En plena montaña catalana encontramos el arquetipo de la pintura románica: el magnífico ábside de San Clemente de Tahull.

Ábside de San Clemente de Tahull

En el centro de la imagen y de mayor tamaño para mostrar así su importancia encontramos al “Maiestas Domini” que bendice con la derecha mientras sostiene en su mano izquierda un libro con la inscripción

Ego sum lux mundi (“Yo soy la luz del mundo”)

Está sentado sobre la bóveda celeste está flanqueado por las letras griegas alfa y omega (principio y final) y se sitúa dentro de una mandorla que simboliza la luz que emana de su ser divino.

En torno a su figura se coloca el Tetramorfos, concretamente vemos a cuatro ángeles que sostienen los símbolos de los Evangelistas. Equilibran la composición los seres apocalípticos con ojos abiertos por todo el cuerpo. Es muy característico la desproporción que muestra la figura sobre todo en las manos y la cabeza resaltando así su importancia respecto a otras partes del cuerpo.

En un segundo registro, separado del principal por una banda con los nombres de los representados aparecen María y los santos entre arcadas simbolizando las columnas de la fe. Existía un tercer registro que simbolizaba el mundo terrenal y que hoy está perdido.

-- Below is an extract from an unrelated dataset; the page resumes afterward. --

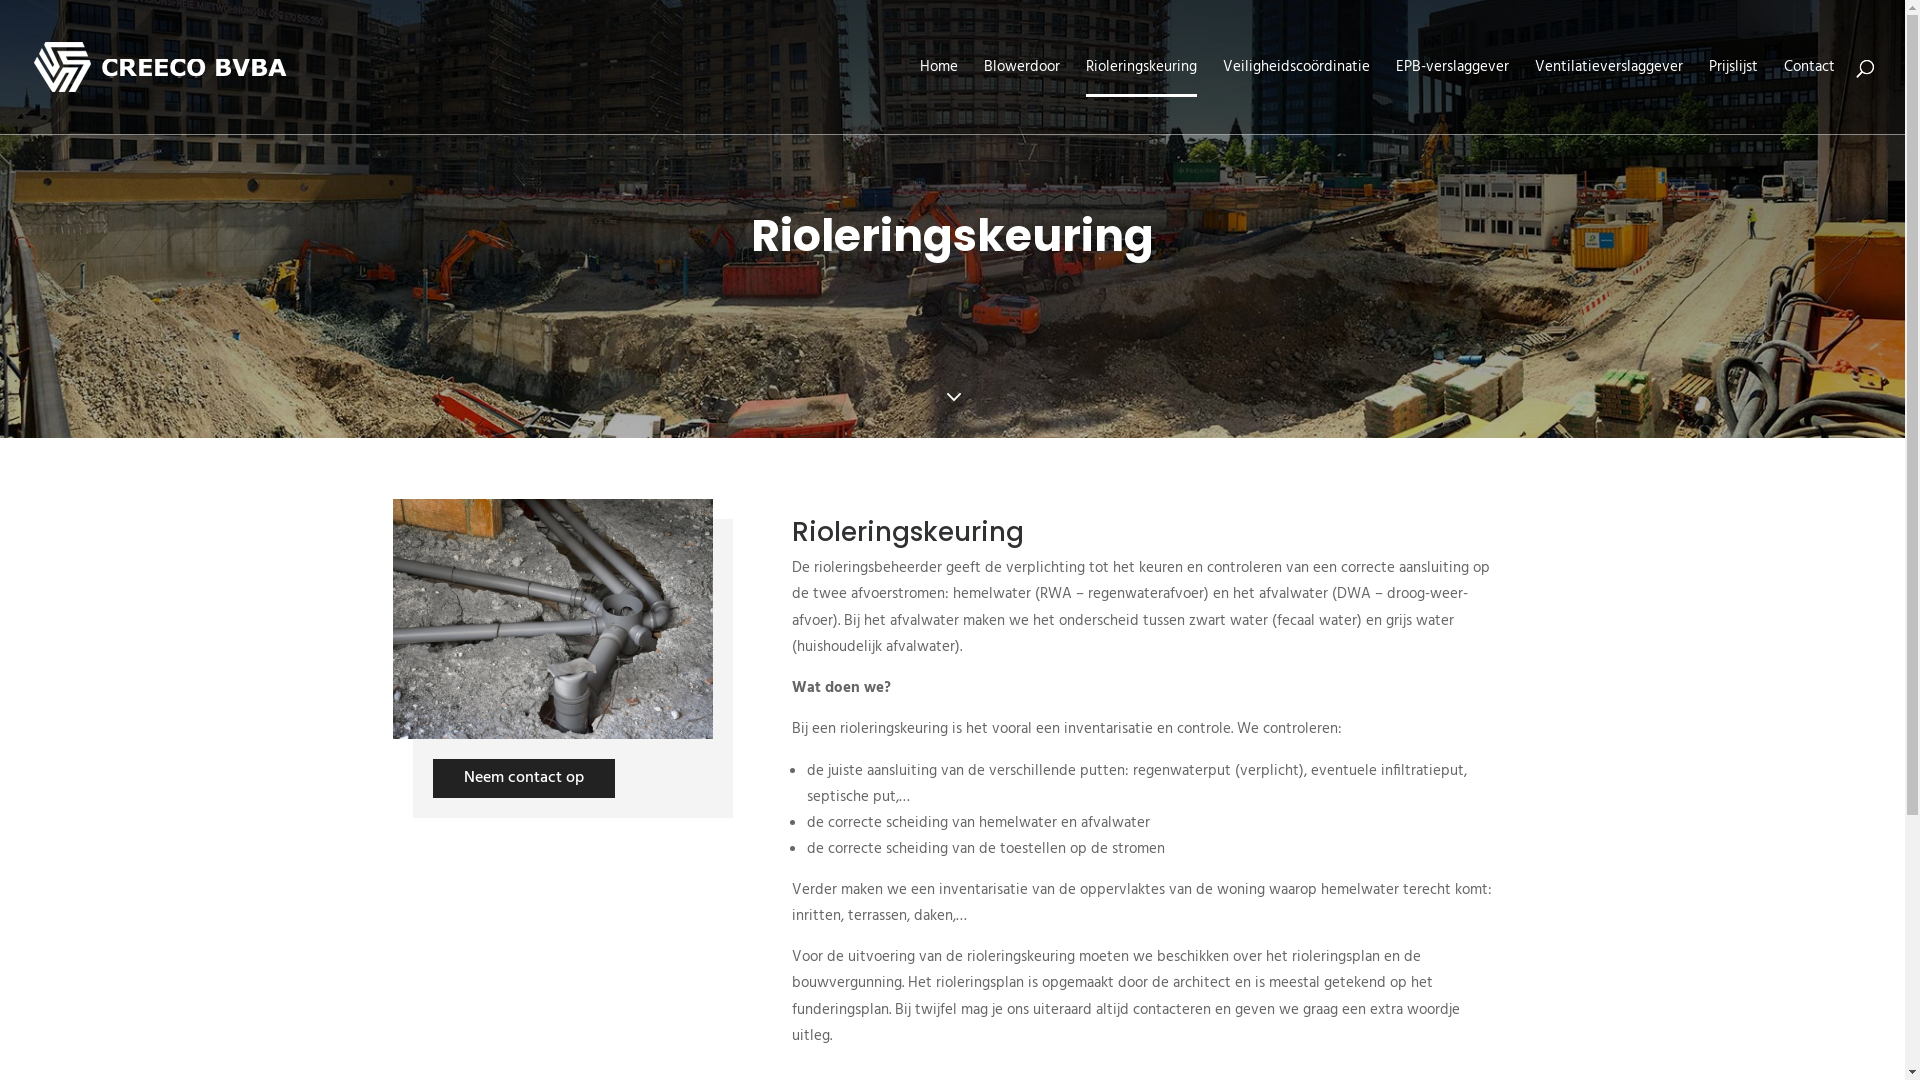 This screenshot has height=1080, width=1920. What do you see at coordinates (1452, 96) in the screenshot?
I see `'EPB-verslaggever'` at bounding box center [1452, 96].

Abside de San Clemente de Tahull

En esta obra encontramos todas las características propias de la pintura del Románico como las figuras alargadas, sin volumen ni movimiento y con una clara representación frontal. Un grueso dibujo contornea enérgicamente a la figura separando los planos de un color puro, brillante y sin claroscuro.

Su autor conocido como Maestro de Tahull parece que pudo llegar de Italia pero generó en Cataluña un estilo autóctono que desembocará en una de las más importantes escuelas de la pintura románica.

Su programa iconográfico es una clara muestra del mensaje adoctrinador y pedagógico del arte románico. Pero su fuerza traspasará fronteras y tiempo convirtiéndose en un modelo de inspiración para artistas de las vanguardias como Picasso o Picabia.

Hoy podemos disfrutar de esta magnífica pintura en el Museo Nacional de Arte de Cataluña.